4M+ Internet-Exposed Systems at Risk From Tunneling Protocol Vulnerabilities
Researchers have uncovered critical security vulnerabilities affecting millions of computer servers and routers worldwide, stemming from the insecure implementation of fundamental internet tunneling protocols.
The flaws could allow attackers to bypass security controls, spoof their identity, access private networks, and launch powerful denial-of-service attacks.
The discovery was made by security researchers Mathy Vanhoef and Angelos Beitis from the DistriNet-KU Leuven research group in Belgium.
Their investigation revealed that over 4.2 million internet hosts, including core internet routers, VPN servers, and even residential routers, are improperly configured to accept unauthenticated traffic over common tunneling protocols like IPIP, GRE, 4in6, and 6in4.
These protocols are essential for modern network infrastructure, but do not natively include authentication, a weakness that can be exploited if not properly secured.
This widespread vulnerability is considered a broader manifestation of a previously identified issue, CVE-2020-10136. The core problem is that these vulnerable systems can be tricked into forwarding traffic from any source, effectively turning them into one-way proxies that help attackers hide their true location.

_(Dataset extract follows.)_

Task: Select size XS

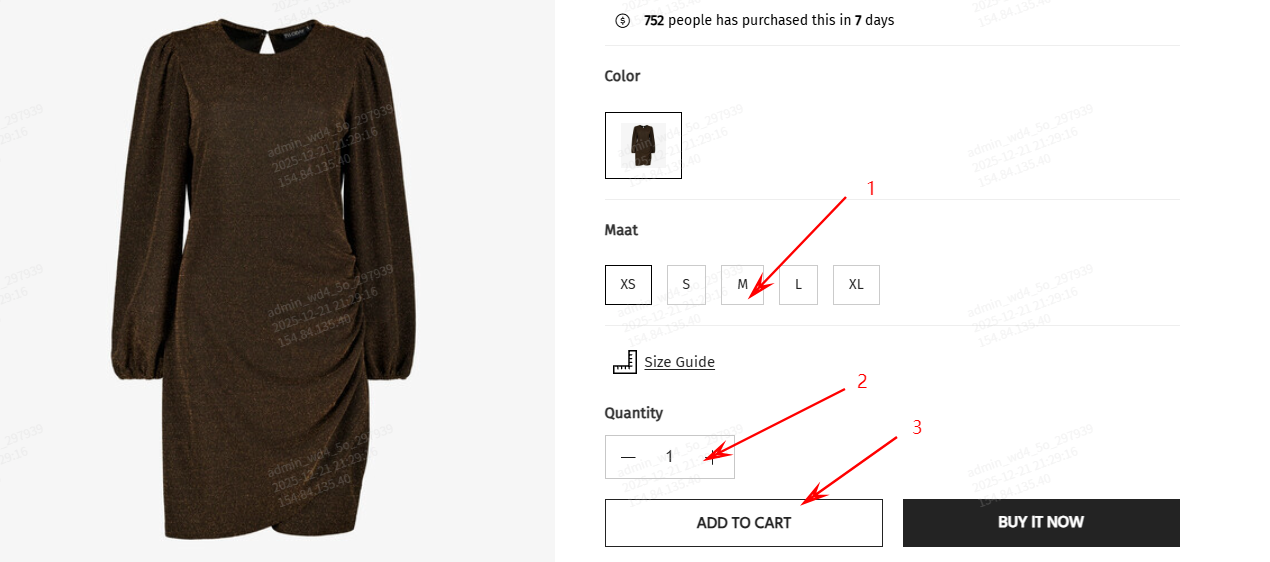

Significant Impact and New Attack Methods
The consequences of these vulnerabilities are severe. Attackers can leverage them to spoof source IP addresses, making it difficult to trace malicious activity. They may also gain unauthorized entry into an organization’s internal network or use the compromised system to launch attacks on other targets.

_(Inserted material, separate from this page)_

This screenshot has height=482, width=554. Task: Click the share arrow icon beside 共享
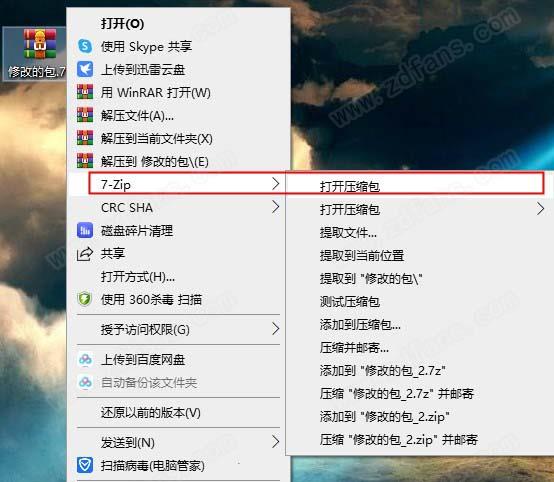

The research also brought to light three new types of attacks that exploit these weaknesses:
- Tunneled-Temporal Lensing (TuTL): A Denial-of-Service (DoS) attack that concentrates traffic in time, achieving a traffic amplification factor of at least 16.

- The Ping-Pong Attack: A more potent DoS attack where packets are looped between two vulnerable systems, resulting in an amplification factor of 75-fold or more.

- Economic Denial of Sustainability (EDoS): An attack that drains the outgoing bandwidth of a vulnerable system, which can lead to significant financial costs for organizations using third-party cloud services.
A global scan for vulnerable hosts found significant exposures in China, the United States, France, Japan, and Brazil. Major companies, including Softbank, China Mobile, and others, were found to have vulnerable infrastructure.
In France, thousands of home routers from a single internet provider were affected. The researchers have notified all involved parties so the systems can be secured.
Several new CVE identifiers have been assigned to track these vulnerabilities across different protocols:
- CVE-2024-7595: Affects GRE and GRE6 protocols.
- CVE-2024-7596: Pertains to the expired Generic UDP Encapsulation (GUE) draft.
- CVE-2025-23018: Covers IPv4-in-IPv6 and IPv6-in-IPv6 protocols.
- CVE-2025-23019: Relates to the IPv6-in-IPv4 protocol.
Experts recommend that organizations review their network configurations to prevent these attacks. The primary defense is to configure systems to only accept tunneled packets from trusted, whitelisted IP addresses.
For more robust security, network administrators are urged to implement protocols like IPsec, which provides the necessary authentication and encryption that are missing by default.